Zinda Pir's Tomb Complex situated less than half a kilometre to the west of Khan Jahan's tomb at Bagerhat. Zinda Pir's real name is said to be Ahmad Ali. Enclosed by an outer wall of 33.22m square with a triple entrance gateway in the north the complex consists of a single-domed tomb of the saint himself, a single-domed mosque and a number of brick-built graves ascribed to the family members of the Zinda Pir. It is locally said that the saint had his residence, now disappeared, to the north of the complex.
The tomb a brick-built square structure measuring 10.97m a side externally and is now in a very ruinous condition. The exterior angles of the building were emphasised with octagonal towers, bases of which are still in situ. The superstructure has completely crumbled down. Excepting the north wall, which is now preserved to a height of about 2.44m, the three other walls, once fallen down, have recently been repaired to a height of about 0.61m from the floor level. The walls are only 1.52m thick.

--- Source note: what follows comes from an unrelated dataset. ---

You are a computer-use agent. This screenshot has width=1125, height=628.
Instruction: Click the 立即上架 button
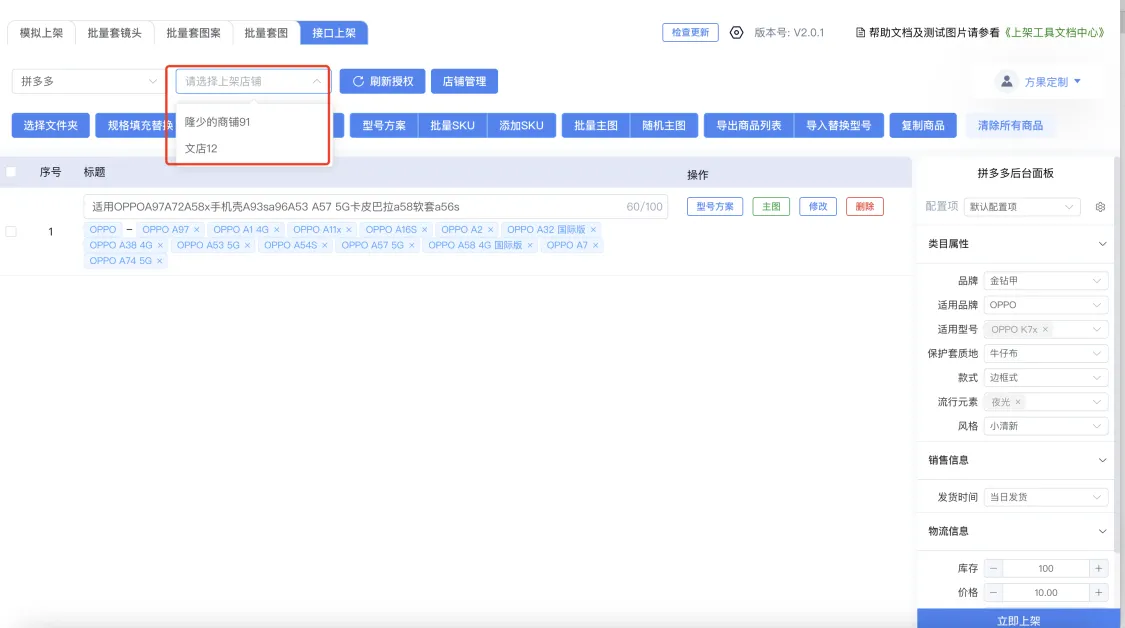pyautogui.click(x=1018, y=620)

The building has three entrances on each of the east, south and west walls, while the north wall depicts a single archway having a large deep arched-niche on either side. The building must have been originally covered with a single dome on brick pilasters, two of which are still seen inside the north wall.
There is a brick cenotaph, under which lies buried the Zinda Pir, in the centre of the floor now cemented. The cenotaph, measuring about 4.88m by 3.66m consists of a triple terraced-podium and a keel-type top like those in the tomb of khan jahan and Pir Ali in the locality.
Since the building is in utter ruin only traces of ornamentation are now preserved here and there. The exterior surface of the north wall depicts two horizontal moulded bands at intervals, each being crowned with a row of blind crests like those in the six-domed mosque (c late 15th or early 16th century) nearby and the Godar Masjid (c Husain Shahi period) at bara bazar, Jessore.
It is claimed that the Zinda Pir came to this area earlier than Khan Jahan. But the surviving architectural features of his tomb and mosque suggest otherwise. The octagonal shape of the corner towers, the light construction and the exterior surface decoration, as noticed in this building, started appearing much later in the Ilyas Shahi and Husain Shahi monuments of south Bengal. The present tomb building, on ground of stylistic similarity, may therefore be assigned to the later Iliyas Shahi or Husain Shahi period.
The Mosque a single-domed square structure to the north-west of the tomb. Built in brick it measures, inclusive of the octagonal corner towers, 7.62m a side externally and 4.88m a side internally. The thickness of the walls is about 1.52m. The building has three arched-openings in the east and only one each on the north and south sides. Corresponding to the central opening, which is larger than the flanking ones, there is only one arched-mihrab inside the qibla wall with the usual rectangular projection on the exterior side.
The single brick dome has lost its upper part. The dome is supported on half-domed squinches springing from brick pilasters - two inside each wall. The cornice of the building has disappeared. Very little of the ornamentation of the mosque is now left. The octagonal corner towers have moulded bands at intervals. Vertical offsets and recesses variegate the exterior surface of the mosque. The eight brick pilasters supporting the dome above are decorated with raised ornamental bands at intervals.
The single mihrab of the mosque depicts usual decoration in terracotta. The mihrab niche, which has a beautiful engrailed arch, is set within a rectangular frame. The semi-circular mihrab niche depicts rows of panels enriched with cusped arch motifs. The rectangular frame of the mihrab is filled with interlocking patterns. The upper part of the frame is topped over by a frieze of blind petals.
The mosque is stylistically similar to the tomb beside. It should therefore be dated to the same period, later Ilyas Shahi or Husain Shahi period.